Regional print players rue losing out on political advertising to TV, digital

Author | Abid Hasan | Thursday, May 08,2014 8:48 AM

Regional print players rue losing out on political advertising to TV, digital

With voting for the 16th Lok Sabha reaching the final phase and the stage set for counting of votes, print players are taking stock of the gains from political advertising. Given the intense interest in these elections, advertisers, too, have pumped in the monies, thus adding to the revenue coffers of the newspapers.

While the national dailies have seen a spurt in revenues from political advertising, regional players have lagged behind.

Commenting on the scenario in the South, Suresh Srinivasan, VP, The Hindu said, “I don’t think there was major advertising in the Southern states as most of the campaigning was in states such as Delhi, UP, Punjab and Bihar.
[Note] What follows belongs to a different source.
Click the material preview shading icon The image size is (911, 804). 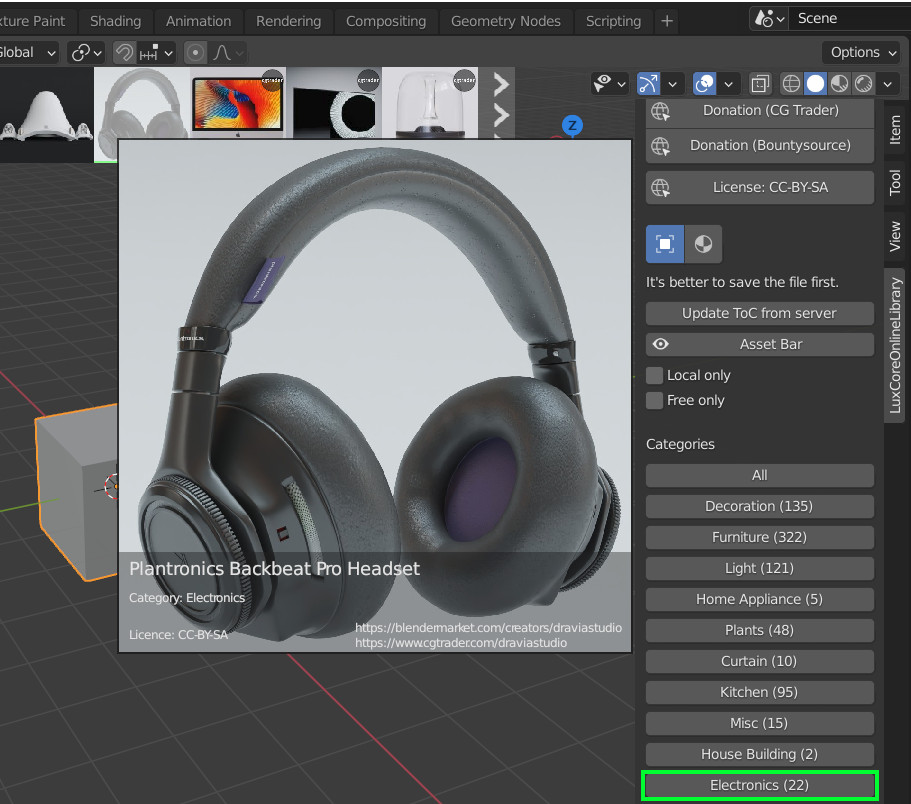[840, 84]
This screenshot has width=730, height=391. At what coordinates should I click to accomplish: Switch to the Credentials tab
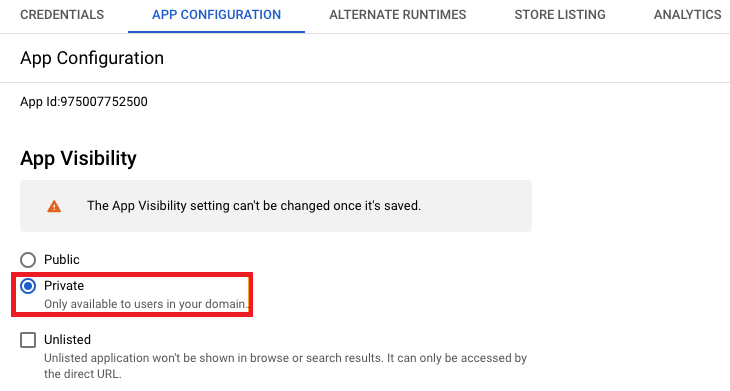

National parties such as the BJP and Congress spent heavily, however, parties in the South, such as DM and AIADMK didn’t spend much.”

He further said, “We have got some share of ‘apolitical’ advertising, but those ads came from a single person or independent personalities. It was a disproportionate share and we got very little from local and hyper local candidates.”

Apart from political parties, brands, too, shied away from associating with certain issues, which affected the business.

Talking about the Kerala market, Varghese Chandy, Senior General Manager, Malayala Manorama said, “Political advertising didn’t pick up well in Kerala. We are very disappointed as spends have been much below our expectations.”

He added, “There are only two main parties in this region. When the Congress was launching Rahul Gandhi, we got a bit of advertising, but post that it went down, Kerala couldn’t make any substantial revenues.”

Meanwhile, the situation is not so different for print players in Bihar and Jharkhand, who were also expecting high revenues but lost out to OOH media and public rallies. The reach of cable TV in these states was also a factor in print losing out on ad revenues.

One of the most prominent players in Bihar and Jharkhand, Prabhat Khabar, didn’t see the hike that they were expecting. “The fair share of revenues went to electronic and digital media this time. Overall, the entire revenue was far below our expectations,” admitted KK Goenka, MD, Prabhat Khabar.

When asked about the reason for this, Goenka replied, “Candidates also didn’t invest this time in print, besides campaigns in print started a bit late in comparison to TV.”

With barely 10 days left for the election process to be over and a new government takes over the reins, it remains to be seen whether print media, and especially regional print media, will be able to make up for the lost revenues.